### Given exercise:
Pull out every line below that contains the word "screenshot", and copy each one in full.
# Start of Rows
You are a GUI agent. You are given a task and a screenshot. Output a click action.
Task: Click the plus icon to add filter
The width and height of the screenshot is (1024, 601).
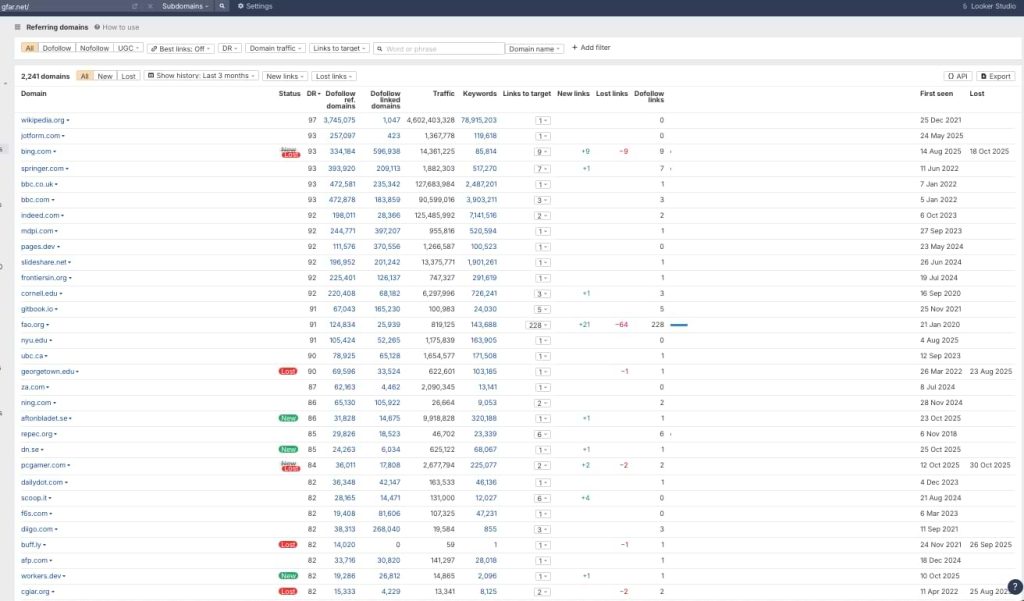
# End of Rows
# Start of Rows
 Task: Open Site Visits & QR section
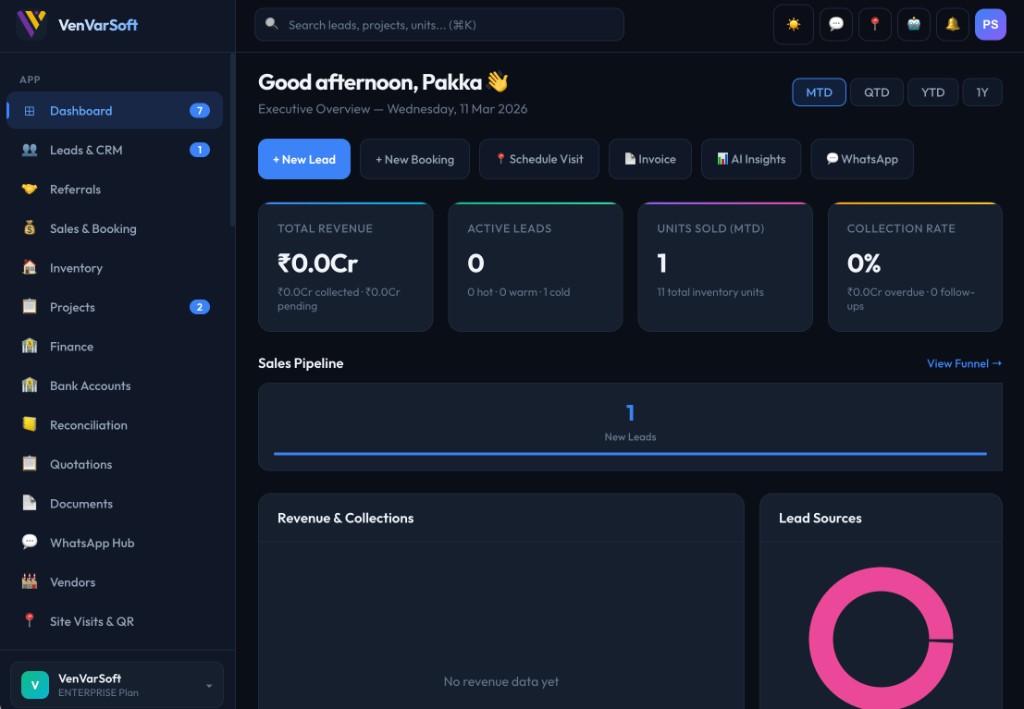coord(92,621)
# End of Rows
### Response to this task:
You are a GUI agent. You are given a task and a screenshot. Output a click action.
The width and height of the screenshot is (1024, 601).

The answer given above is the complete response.